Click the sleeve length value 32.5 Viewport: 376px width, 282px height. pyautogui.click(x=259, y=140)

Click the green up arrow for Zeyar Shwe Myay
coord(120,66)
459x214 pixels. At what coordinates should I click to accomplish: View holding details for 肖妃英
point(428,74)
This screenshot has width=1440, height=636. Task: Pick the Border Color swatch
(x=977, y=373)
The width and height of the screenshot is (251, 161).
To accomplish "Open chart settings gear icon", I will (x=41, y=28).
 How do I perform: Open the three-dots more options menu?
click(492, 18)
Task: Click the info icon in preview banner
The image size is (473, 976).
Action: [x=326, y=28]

++++

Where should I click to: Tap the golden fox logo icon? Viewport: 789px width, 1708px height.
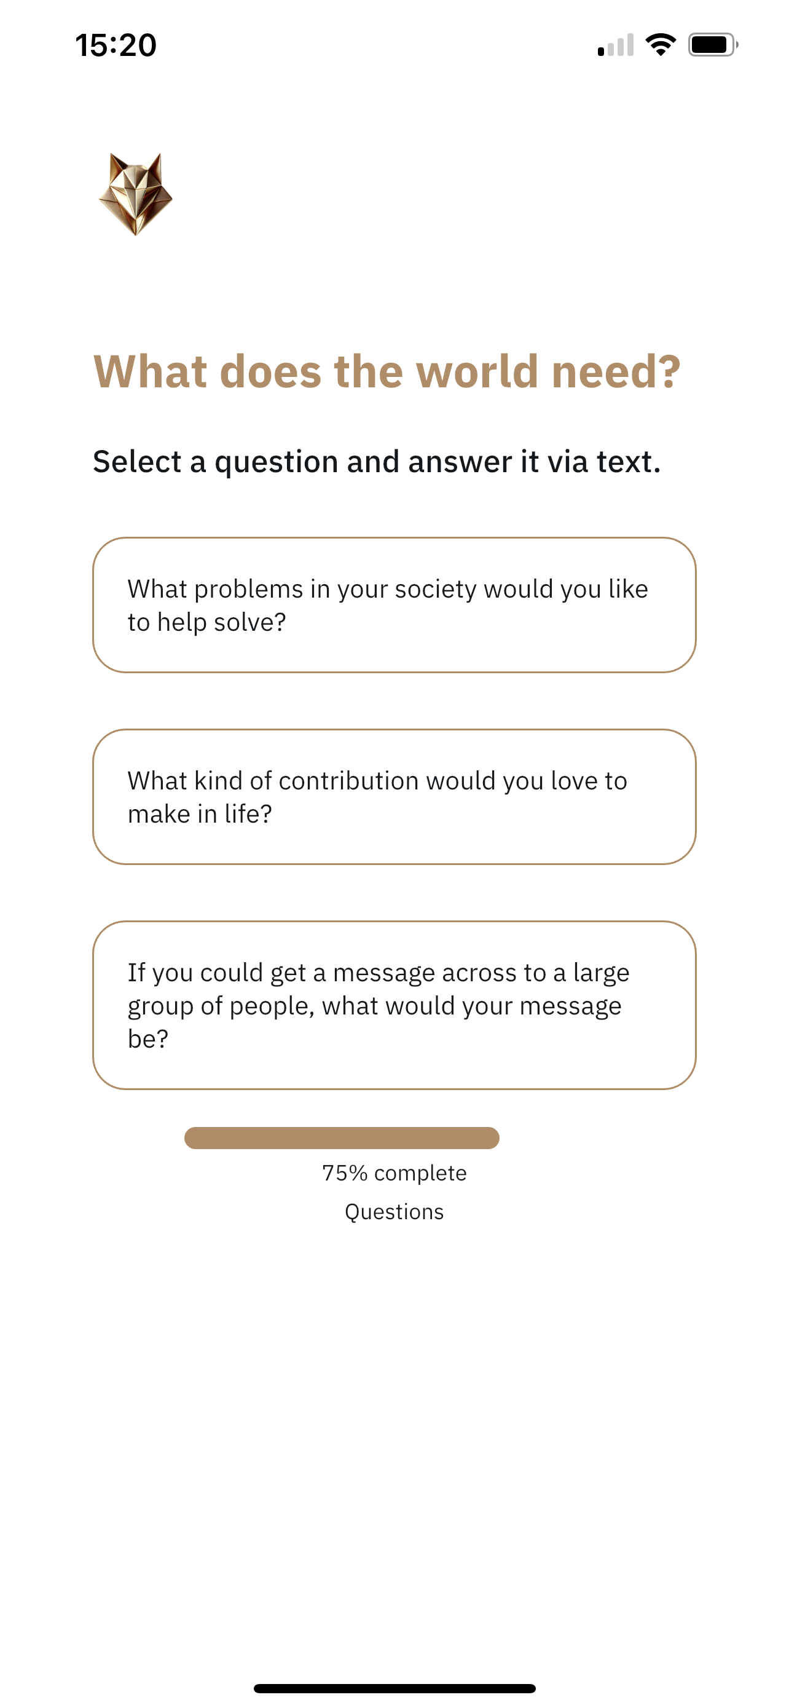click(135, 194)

++++

# [Task goal]
Offset every coordinate in the answers by 30, and reproduce the data from the line containing "Click the sleeve" through the line containing "Action: [x=326, y=28]", both included.

# [Completed task]
Click the sleeve length value 32.5 Viewport: 376px width, 282px height. pyautogui.click(x=289, y=170)

Click the green up arrow for Zeyar Shwe Myay
coord(150,96)
459x214 pixels. At what coordinates should I click to accomplish: View holding details for 肖妃英
point(458,104)
This screenshot has width=1440, height=636. Task: Pick the Border Color swatch
(x=1007, y=403)
The width and height of the screenshot is (251, 161).
To accomplish "Open chart settings gear icon", I will (x=71, y=58).
 How do I perform: Open the three-dots more options menu?
click(522, 48)
Task: Click the info icon in preview banner
The image size is (473, 976).
Action: [x=356, y=58]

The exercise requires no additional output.